Metformin and artemisinin inhibit growth and influence the labile heme pool. Growth of the WT strain in YPD medium with the indicated concentrations of metformin (MET) (A) or artemisinin (ART) (B) at 30°C. Growth was monitored by recording the OD₆₀₀ every 30 min over 48 h in a 96-well plate using a Tecan Infinite 200 Pro microplate reader.

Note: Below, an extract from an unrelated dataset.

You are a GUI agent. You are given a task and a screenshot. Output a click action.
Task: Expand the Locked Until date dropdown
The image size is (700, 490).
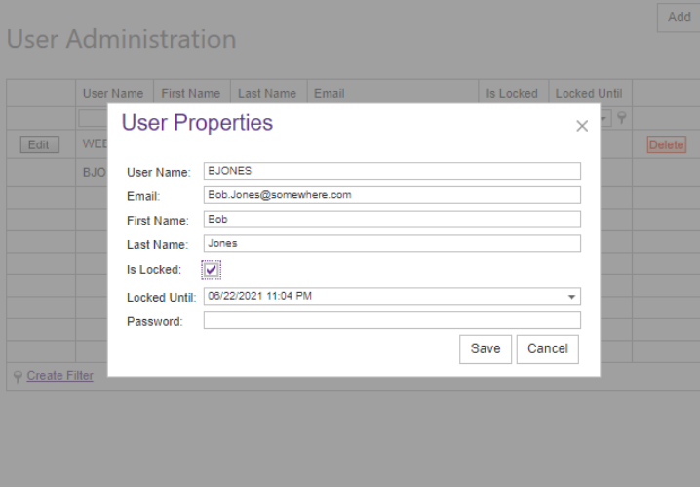pos(570,297)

The data represent the means ± standard deviations (SDs) from two independent experiments. (C) Change in the eGFP/mKATE2 fluorescence ratios of the CnHS in WT^hs cells incubated at 30°C with and without hemin (100 μM) in presence or absence of either 40 mM MET or 1 μg ml⁻¹ ART determined using fluorescence microscopy (n > 50); cells were analyzed as for Fig. 3A. (D) The effect of MET on the heme pool was analyzed by incubating WT^hs cells with MET (40 or 100 mM) in YPD for 16 h and observing fluorescence by microscopy. The images are representative of a minimum of three independent experiments, with the heat map depicting varied intracellular heme levels as in Fig. 1B. Bars, 2 μm. (E) eGFP/mKATE2 fluorescence ratios of the CnHS in WT^hs cells incubated with MET (40 mM or 100 mM) for 16 h. The data represent the eGFP/mKATE2 ratios relative to the control growth condition (YPD only) of three independent experiments, with error bars showing the SEMs. (F) Quantification of the total intracellular heme content in the WT strain grown in YPD with MET (40 mM or 100 mM) for 16 h relative to that in YPD without MET. The data represent the averages from three independent experiments ± SEMs. **, P < 0.01; ***, P < 0.001, one-way ANOVA followed by Tukey’s HSD post hoc test. (H) Checkerboard growth assay of the WT strain in YPD medium supplemented with different combinations of MET (0 to 200 mM) and ART (0 to 10 μg ml⁻¹). Cultures were incubated at 30°C for 72 h, and the OD₆₀₀ was recorded using a Tecan Infinite 200 Pro microplate reader; the data are depicted as a heat map of the average values from two independent experiments. The heat map scale depicts the color representation of the OD₆₀₀ values for the range 0.00 to 1.75. (H) Growth of the WT strain in YPD medium with the indicated concentrations of MET and ART alone or in combination at 30°C was monitored at OD₆₀₀. The relative reduction in growth is indicated in the table on the right. The data represent the means ± SDs from two independent experiments.